Point de vue d'Hélios :

Fini, m'indiqua Anéon en abaissant sa patte, signe qu'il avait fini de me soigner. Encore désolé pour t'avoir molesté à ce point.

  • Déjà oublié, t'inquiète, le rassurai-je en m'étirant, soulagé de ne plus rien ressentir.

Nous nous étions tous éloignés de la zone de notre duel pour une autre plus dans les bois dans la crainte que des curieux auraient l'idée de voir ce qui se passait. Après s'être senti assez loin, Anéon avait proposé de me soigner, ce que je n'avais pas refusé.

Mais, alors que je regoûtai à mon corps fraîchement guéris, sans plus d'ecchymoses ni de dommages, une violente frappe m'assaillit sans pitié le sommet du crâne.

  • Ouïlle !!! protestai-je en aggripant ma tête, essayant de stopper la migraine qui menaçait.
  • Abruti ! Pourquoi t'a foncé comme ça ?! J'ai bien cru que tu allais y rester ! hurla alors la voix déformée par la colère d'Oné, qui profita de ma confusion pour me taper de nouveau, le coup plus fort que le précédent.
  • Hé ! me défendis-je en m'éloignant aussi vite que possible de cette furie. Depuis quand tu nous as rejoins ?
  • J'attendais juste tranquillement plus loin qu'Anéon t'est remis d'aplomb pour t'en mettre une, me renseigna-t-elle en croisant les bras.

Je vis justement ce dernier la regarder dans un grognement rauque, ses arcades sourcillières froncées, et Oné le fixa à son tour avec une profonde indignation quelques secondes plus tard. Apparement, il avait dû lui parler, et ce qu'il lui avait dit n'avait pas plu.

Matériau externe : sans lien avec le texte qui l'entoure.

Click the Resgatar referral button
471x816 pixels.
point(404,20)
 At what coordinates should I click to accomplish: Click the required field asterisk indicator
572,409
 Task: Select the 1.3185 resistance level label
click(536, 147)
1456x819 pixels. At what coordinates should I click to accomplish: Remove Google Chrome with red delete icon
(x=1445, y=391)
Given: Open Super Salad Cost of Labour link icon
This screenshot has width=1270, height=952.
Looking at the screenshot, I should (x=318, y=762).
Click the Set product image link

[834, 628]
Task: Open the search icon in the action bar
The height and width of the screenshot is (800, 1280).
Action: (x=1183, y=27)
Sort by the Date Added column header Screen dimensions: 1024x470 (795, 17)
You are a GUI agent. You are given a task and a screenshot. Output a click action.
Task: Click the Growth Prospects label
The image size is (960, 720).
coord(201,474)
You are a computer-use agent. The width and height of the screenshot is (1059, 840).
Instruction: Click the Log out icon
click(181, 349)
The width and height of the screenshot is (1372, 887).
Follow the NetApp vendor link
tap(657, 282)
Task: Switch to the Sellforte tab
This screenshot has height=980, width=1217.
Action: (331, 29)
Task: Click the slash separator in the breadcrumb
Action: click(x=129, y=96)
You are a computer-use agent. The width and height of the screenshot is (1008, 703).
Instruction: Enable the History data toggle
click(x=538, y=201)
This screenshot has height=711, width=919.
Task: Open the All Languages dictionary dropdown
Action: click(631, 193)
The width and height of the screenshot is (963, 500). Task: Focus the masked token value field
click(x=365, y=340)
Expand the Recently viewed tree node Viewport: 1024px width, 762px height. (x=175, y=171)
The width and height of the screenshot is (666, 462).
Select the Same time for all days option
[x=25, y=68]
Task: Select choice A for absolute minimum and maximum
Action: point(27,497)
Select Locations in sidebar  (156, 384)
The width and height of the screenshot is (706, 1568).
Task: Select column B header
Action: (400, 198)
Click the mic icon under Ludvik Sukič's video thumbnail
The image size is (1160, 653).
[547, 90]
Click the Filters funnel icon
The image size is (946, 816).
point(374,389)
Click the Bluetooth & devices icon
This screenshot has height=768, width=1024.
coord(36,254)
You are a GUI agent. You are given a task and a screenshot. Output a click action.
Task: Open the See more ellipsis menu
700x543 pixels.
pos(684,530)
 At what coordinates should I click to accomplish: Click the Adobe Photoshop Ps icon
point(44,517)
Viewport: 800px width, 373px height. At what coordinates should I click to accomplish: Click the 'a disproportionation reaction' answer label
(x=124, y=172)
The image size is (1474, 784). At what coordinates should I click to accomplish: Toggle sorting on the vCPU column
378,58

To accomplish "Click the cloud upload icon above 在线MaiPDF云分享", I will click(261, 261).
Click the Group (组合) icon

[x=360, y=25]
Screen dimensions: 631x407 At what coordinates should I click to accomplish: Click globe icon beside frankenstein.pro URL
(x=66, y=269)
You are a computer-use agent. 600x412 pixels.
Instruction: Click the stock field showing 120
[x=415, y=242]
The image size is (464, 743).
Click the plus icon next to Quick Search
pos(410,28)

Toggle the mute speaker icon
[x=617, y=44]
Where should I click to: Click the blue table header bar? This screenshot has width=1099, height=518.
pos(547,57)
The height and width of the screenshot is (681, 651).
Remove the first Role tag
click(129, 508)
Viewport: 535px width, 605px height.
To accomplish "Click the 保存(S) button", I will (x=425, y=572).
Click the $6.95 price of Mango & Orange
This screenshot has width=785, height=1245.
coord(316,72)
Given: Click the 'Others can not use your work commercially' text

  • Je lui ai dit que c'était toi ! protesta-t-elle, furieuse. C'est lui qui a tiré des conclusions hâtives sur le fait de ta venue ici !
  • De quoi tu parles ? dis-je alors, intervenant dans leur accrochage. Tu as bien dit qu'il voulait me rencontrer pour me tester, non ?

Le silence s'installa à ma question. Aucun d'eux ne bougea, juste en me regardant longuement ; le dragon avec stupeur, Oné avec exaspération.

Mais enfin... Pas dans ce sens, me révéla alors Anéon, encore sous le choc. Je voulais seulement m'assurer que c'était sûr si tu nous accompagnais.

  • Ah ! m'exclamai-je en frottant maladroitement mes cheveux, embêté.
  • Ah ? Seulement "ah" ?! cria alors Oné en se postant devant moi, ses yeux bleus lançant des éclairs. Tu te rends compte que ça a failli mal tourner !
  • Ce qui n'est pas arrivé ! lui rappelai-je en plaçant mes mains devant moi pour maintenir une certaine distance de sécurité pour ma tête et mes oreilles qu'elle affectionnait pour me punir. Tout s'est très bien terminé finalement !

Ma remarque n'eut pas l'air de bien lui plaire, et je la voyais ouvrir la bouche pour continuer, mais Anéon intervint dans un claquement sonore de mâchoire, qui eut comme bon résultat de la faire taire.

J'aimerai autant qu'on ne s'étale sur le sujet plus que nécessaire, gronda-t-il avant de ne regarder seulement que moi. Passons à toi maintenant.

Son ton changea radicalement, ainsi que la lueur de ses yeux. Il n'y avait plus une seule once de chaleur, ni d'une quelconque émotion. Ses yeux n'étaient plus que deux glaciers. Je ne supportais presque pas de soutenir son regard et j'en bougeai d'inconfort, tant il sembla juger en ce moment le fond de mon Esprit. C'était une telle pression que je priai les dieux pour que nous passions vite à autre chose.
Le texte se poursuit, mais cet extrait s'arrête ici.